[To do]:
Identify every line in the records below that contains the string "Select", and copy each such line. The match is case-sensitive.

[Material for the task]:
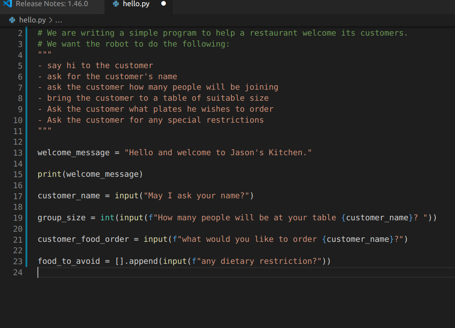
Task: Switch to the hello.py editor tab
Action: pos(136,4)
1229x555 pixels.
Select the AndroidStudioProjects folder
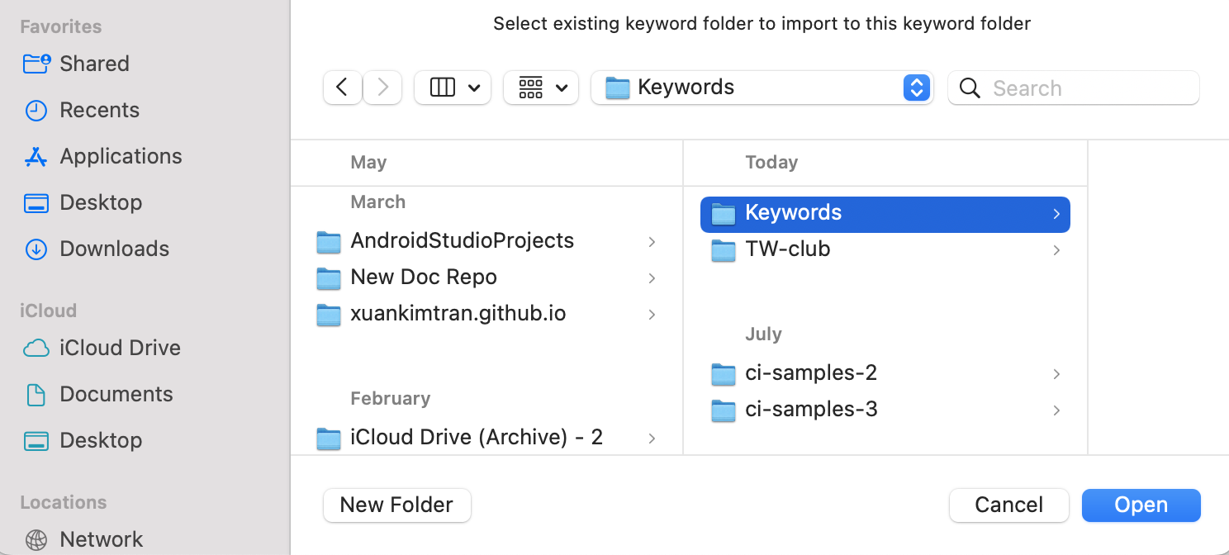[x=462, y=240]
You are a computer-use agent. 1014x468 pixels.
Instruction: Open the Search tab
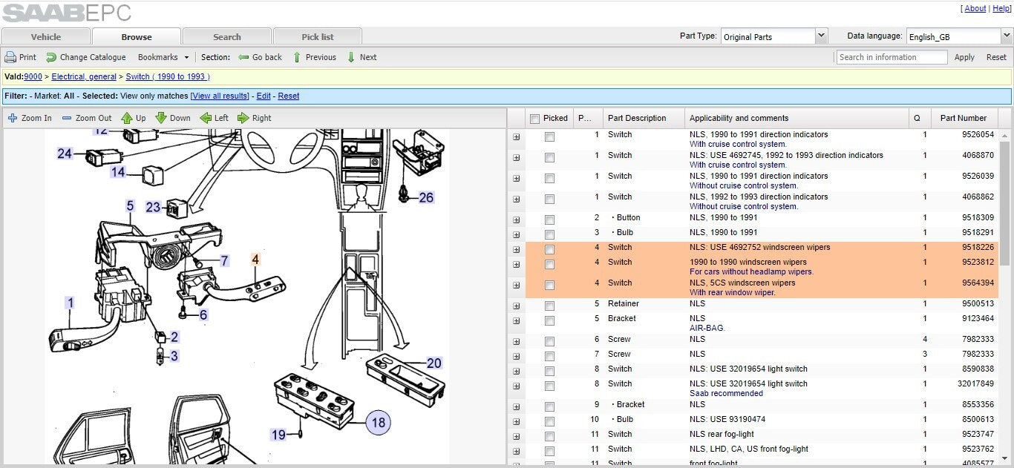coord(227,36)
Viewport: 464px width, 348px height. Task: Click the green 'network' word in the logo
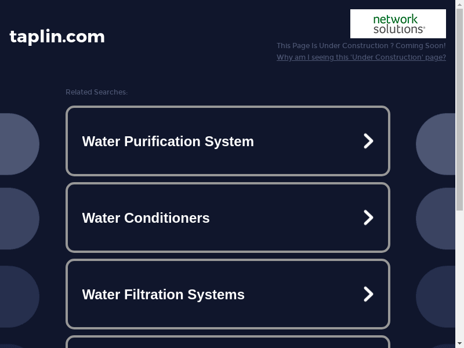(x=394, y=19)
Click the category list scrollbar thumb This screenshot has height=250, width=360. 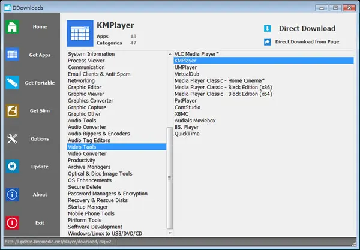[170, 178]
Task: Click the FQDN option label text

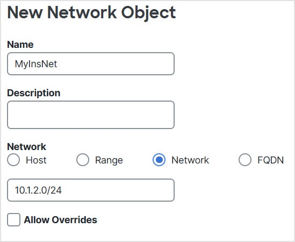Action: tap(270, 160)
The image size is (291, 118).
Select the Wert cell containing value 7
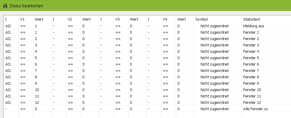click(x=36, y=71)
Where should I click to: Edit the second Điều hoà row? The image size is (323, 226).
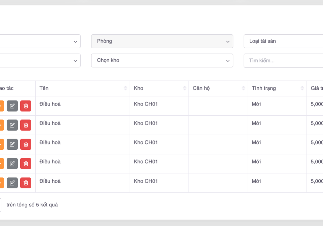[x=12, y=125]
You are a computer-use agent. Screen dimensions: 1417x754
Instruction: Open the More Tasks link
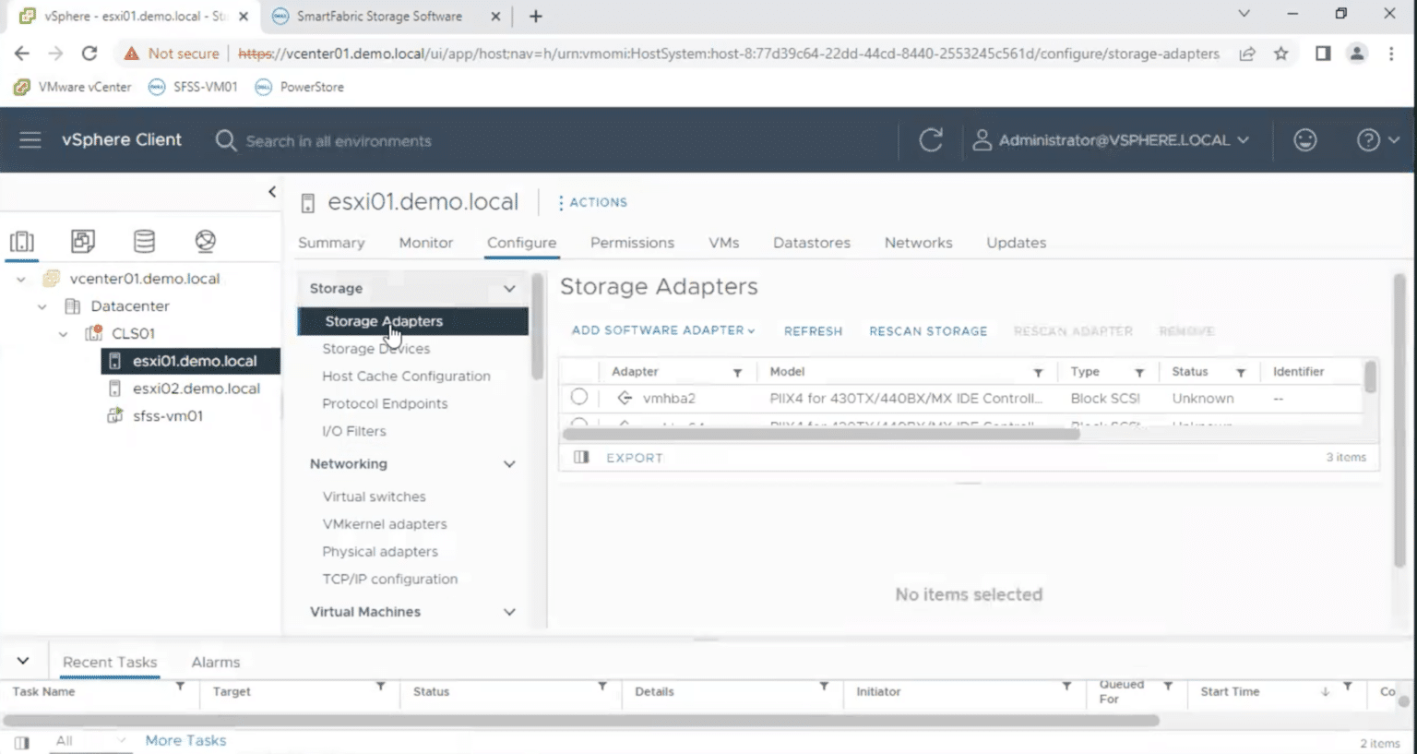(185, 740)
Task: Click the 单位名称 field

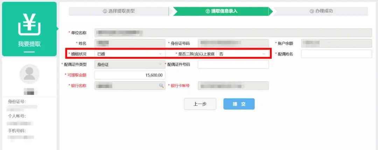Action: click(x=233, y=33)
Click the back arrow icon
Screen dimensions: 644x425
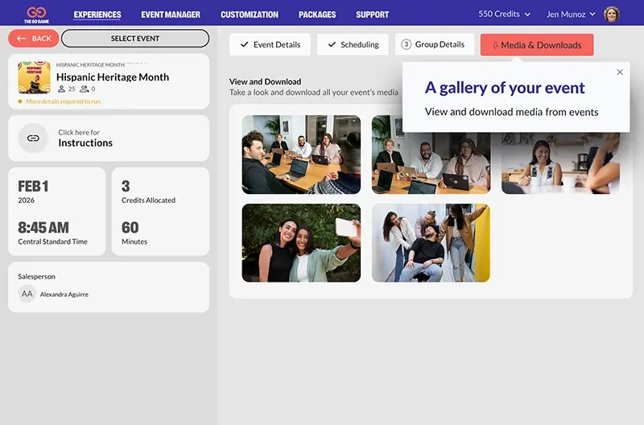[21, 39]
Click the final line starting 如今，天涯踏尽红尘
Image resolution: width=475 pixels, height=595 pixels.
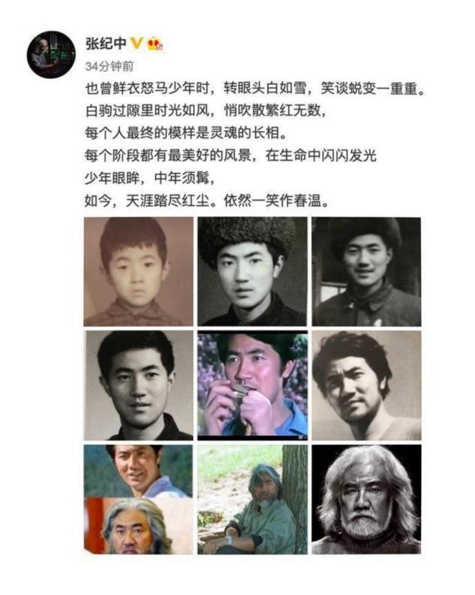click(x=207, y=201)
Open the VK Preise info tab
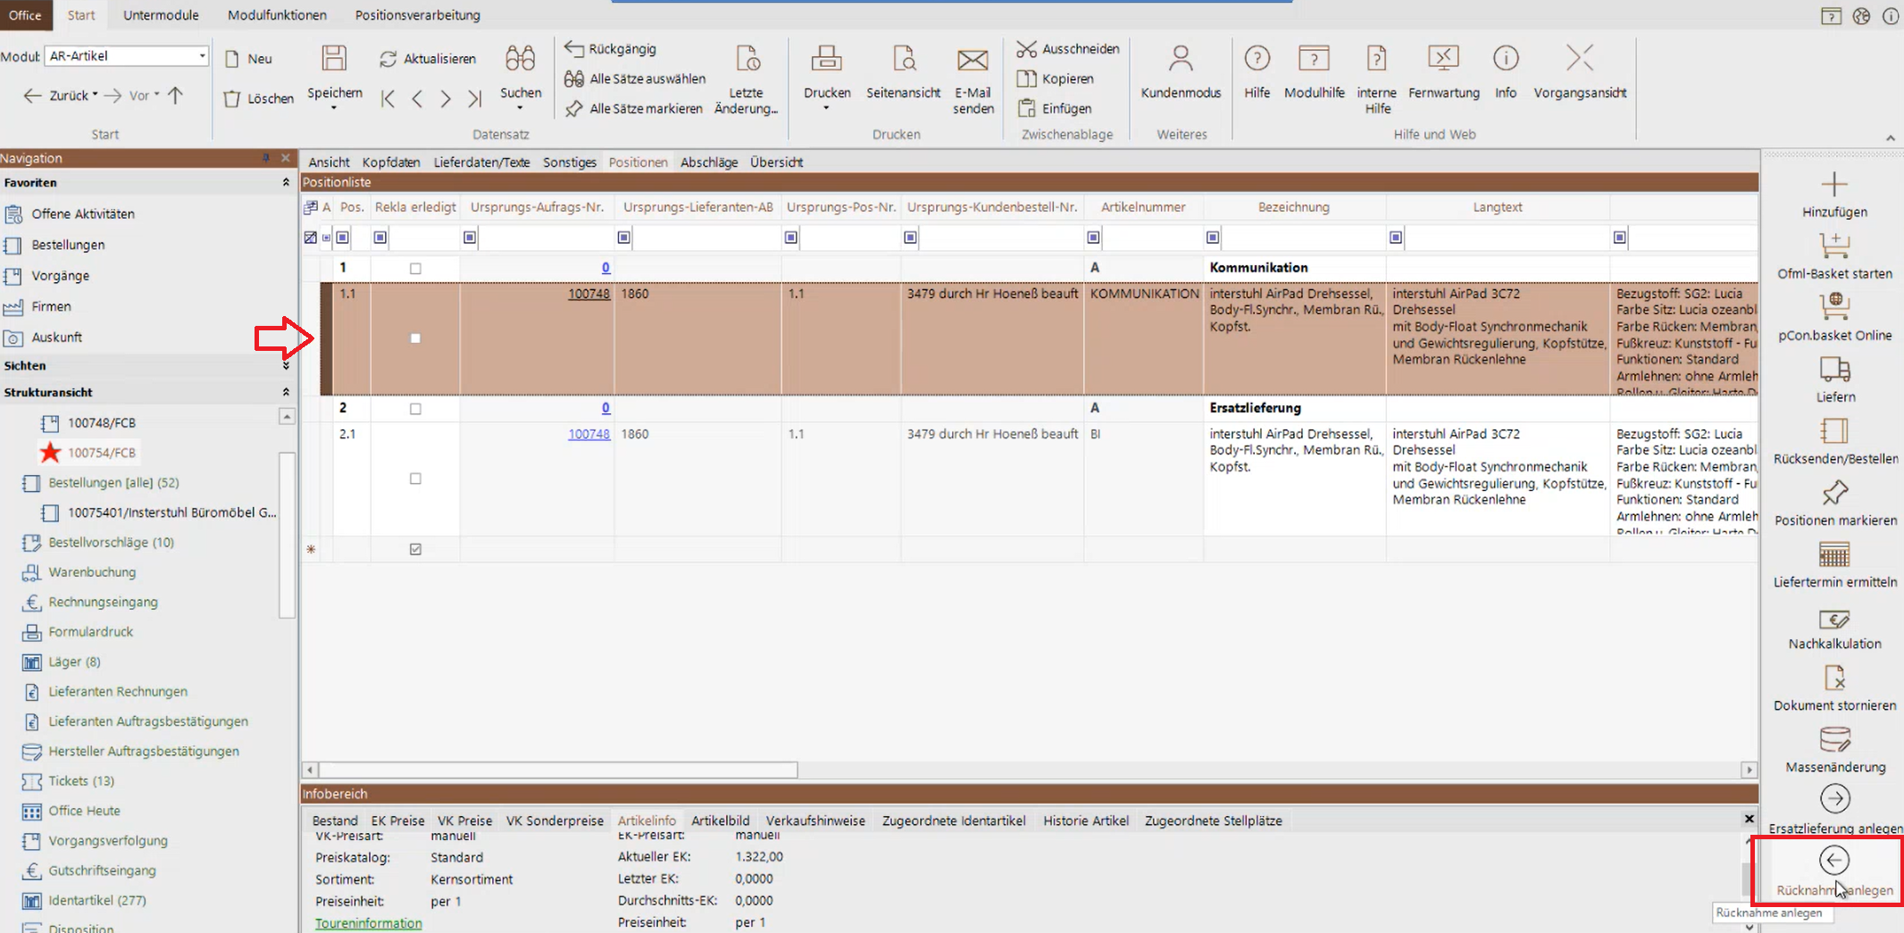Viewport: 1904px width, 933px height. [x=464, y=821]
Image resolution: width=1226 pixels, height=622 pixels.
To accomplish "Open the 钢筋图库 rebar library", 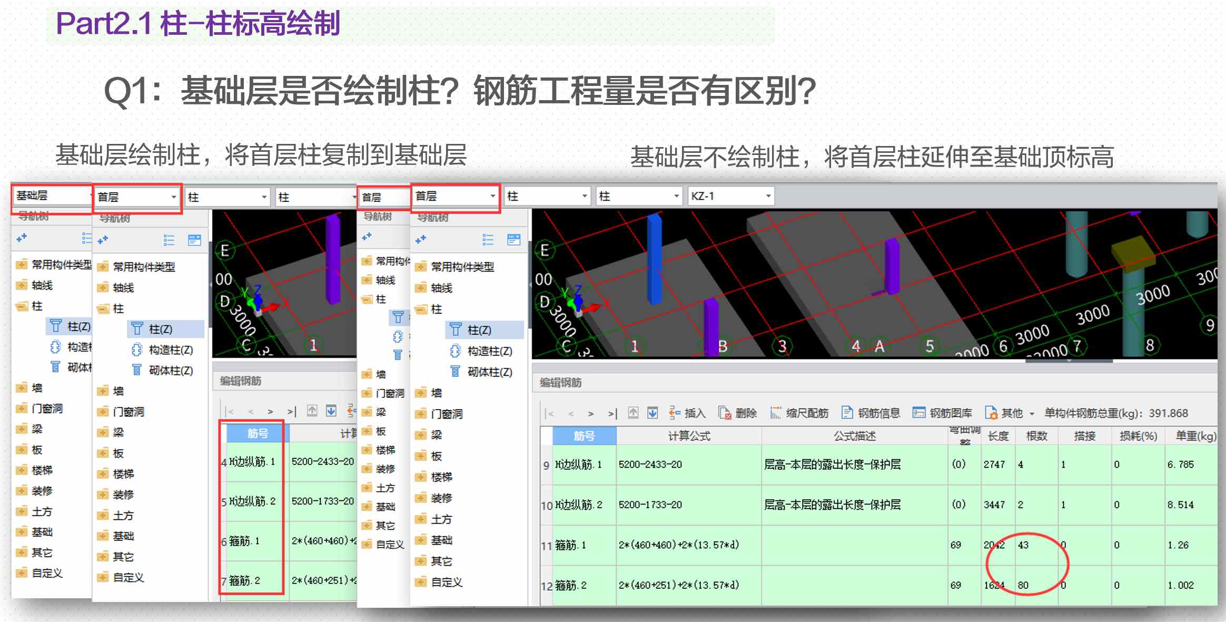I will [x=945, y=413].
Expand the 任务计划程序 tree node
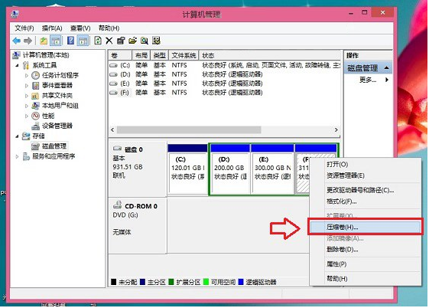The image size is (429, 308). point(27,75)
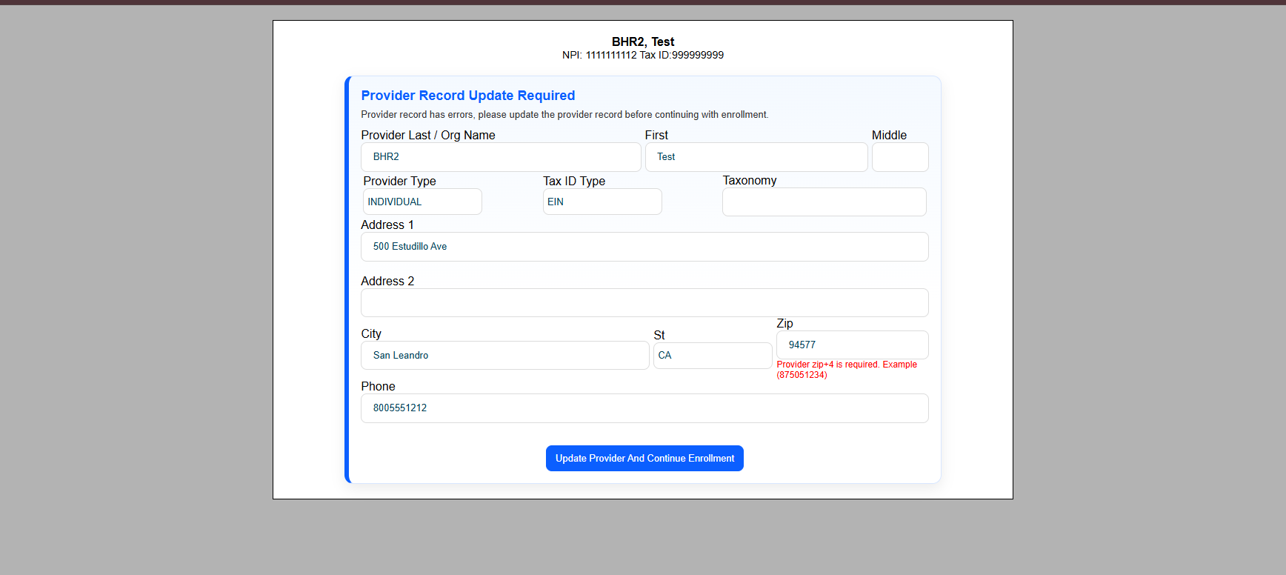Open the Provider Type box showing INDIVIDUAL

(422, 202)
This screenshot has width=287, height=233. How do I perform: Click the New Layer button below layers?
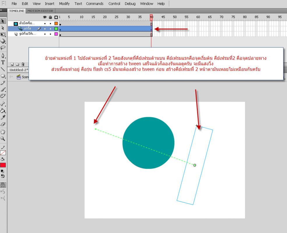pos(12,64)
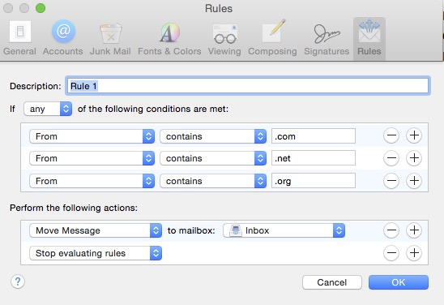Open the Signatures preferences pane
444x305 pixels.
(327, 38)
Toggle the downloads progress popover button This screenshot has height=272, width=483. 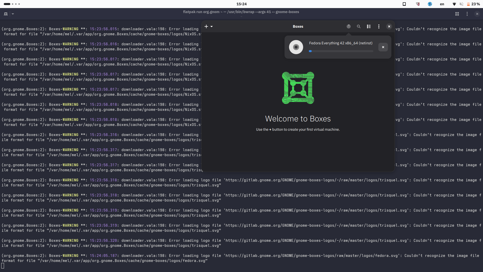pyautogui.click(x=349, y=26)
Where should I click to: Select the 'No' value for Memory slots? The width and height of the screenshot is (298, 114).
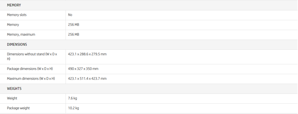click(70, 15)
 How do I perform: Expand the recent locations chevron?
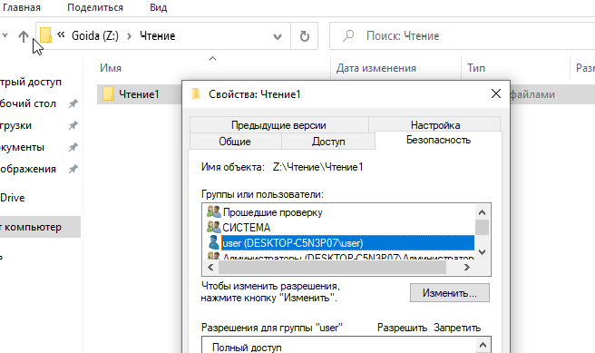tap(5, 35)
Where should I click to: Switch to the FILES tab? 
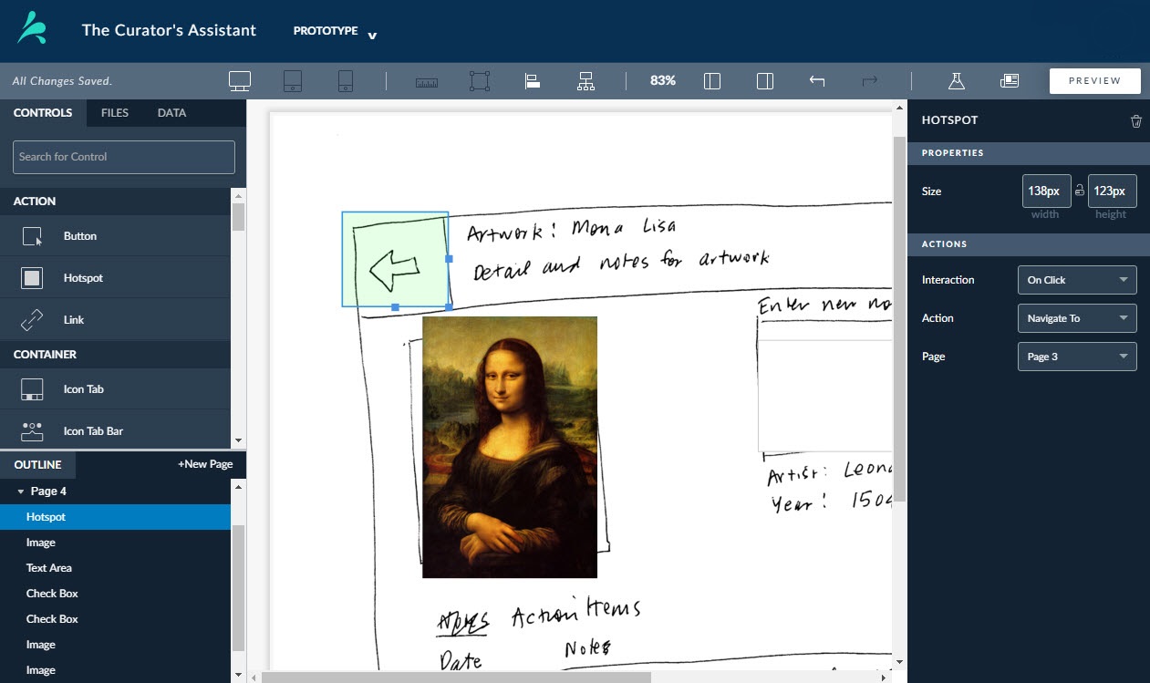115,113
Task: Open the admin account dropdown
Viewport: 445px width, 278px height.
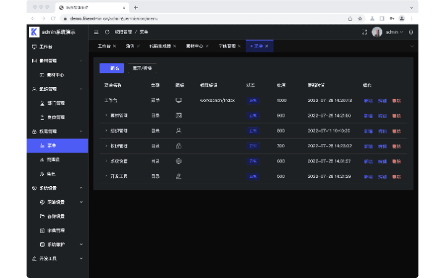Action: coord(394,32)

[Worked solution]:
Select the AndroidStudioProjects folder
Select the Wert cell containing value 7
Where should I click to: Select the 'No' value for Memory slots? The width and height of the screenshot is (298, 114).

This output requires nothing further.